The 25th anniversary of China's Tiananmen Square uprising and subsequent massacre won't be officially observed by Beijing. This is not to say it won't be marked. Every year, around this time, activists and those who lost loved ones in the crushing of the pro-democracy movement are rounded up, placed under house arrest, taken to prison or otherwise cowed into silence.
This state-imposed amnesia means an entire generation of young Chinese citizens know practically nothing of what happened, beyond the party line. China's leaders continue to claim the government intervened to "restore calm." School textbooks have been scrubbed of reality and references on the Internet blacked out.
The Chinese government's paranoia in the immediate wake of Tiananmen Square, and its instinct to crack down, may have made sense from its point of view. But 25 years on, the regime should face the facts of its own history. In many ways, China has moved on. It has emerged as an economic powerhouse, boasts a young, educated population and has shown itself willing to confront some of the world's most pressing problems – from air pollution to the poverty of its own people.
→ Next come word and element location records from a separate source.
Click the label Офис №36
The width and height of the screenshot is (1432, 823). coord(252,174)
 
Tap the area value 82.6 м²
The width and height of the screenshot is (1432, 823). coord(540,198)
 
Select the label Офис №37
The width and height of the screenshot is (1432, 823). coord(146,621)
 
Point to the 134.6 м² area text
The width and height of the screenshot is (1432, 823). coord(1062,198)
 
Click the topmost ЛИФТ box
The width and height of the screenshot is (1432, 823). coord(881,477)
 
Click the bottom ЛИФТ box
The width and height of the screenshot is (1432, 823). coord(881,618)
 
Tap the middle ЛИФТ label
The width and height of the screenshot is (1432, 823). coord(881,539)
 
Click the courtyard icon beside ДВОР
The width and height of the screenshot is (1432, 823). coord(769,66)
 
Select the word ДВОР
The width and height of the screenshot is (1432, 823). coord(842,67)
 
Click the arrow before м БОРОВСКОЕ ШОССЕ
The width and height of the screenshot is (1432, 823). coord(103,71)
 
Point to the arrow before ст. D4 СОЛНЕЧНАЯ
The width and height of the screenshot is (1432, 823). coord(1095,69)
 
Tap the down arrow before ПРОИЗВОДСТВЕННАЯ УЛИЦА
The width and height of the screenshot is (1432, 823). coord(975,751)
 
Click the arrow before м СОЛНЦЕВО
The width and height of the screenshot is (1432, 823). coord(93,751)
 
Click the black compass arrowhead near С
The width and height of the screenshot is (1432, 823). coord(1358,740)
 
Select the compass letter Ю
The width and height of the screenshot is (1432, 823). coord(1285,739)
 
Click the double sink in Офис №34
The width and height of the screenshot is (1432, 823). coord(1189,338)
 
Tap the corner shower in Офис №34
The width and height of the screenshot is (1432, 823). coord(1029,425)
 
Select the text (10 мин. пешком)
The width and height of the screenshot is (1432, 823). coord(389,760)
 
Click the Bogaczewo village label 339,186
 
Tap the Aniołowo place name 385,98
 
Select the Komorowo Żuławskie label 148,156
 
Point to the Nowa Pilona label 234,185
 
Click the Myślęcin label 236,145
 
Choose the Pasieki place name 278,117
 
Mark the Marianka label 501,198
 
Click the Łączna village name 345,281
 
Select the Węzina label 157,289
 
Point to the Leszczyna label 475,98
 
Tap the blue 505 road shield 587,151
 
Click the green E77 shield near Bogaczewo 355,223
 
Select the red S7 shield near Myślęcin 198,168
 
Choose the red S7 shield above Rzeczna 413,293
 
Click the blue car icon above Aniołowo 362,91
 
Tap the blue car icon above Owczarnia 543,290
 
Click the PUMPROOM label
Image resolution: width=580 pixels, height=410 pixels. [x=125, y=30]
But China's remarkable progress stops at political freedom. It remains a one-party state wholly opposed to reform. The regime relies on torture and imprisonment to stifle dissent. China's strategy of liberalizing the economy while ignoring political freedom can only hold for so long. Young, educated Chinese may seem too preoccupied with their new wealth to question limits on their liberty, but through travel and engagement with the rest of the world, they are increasingly aware of it. If China wants to advance with the ambitions of its population, it needs to confront its past. None of that can happen until Chinese authorities are willing to cut through the fog of amnesia that descends every spring.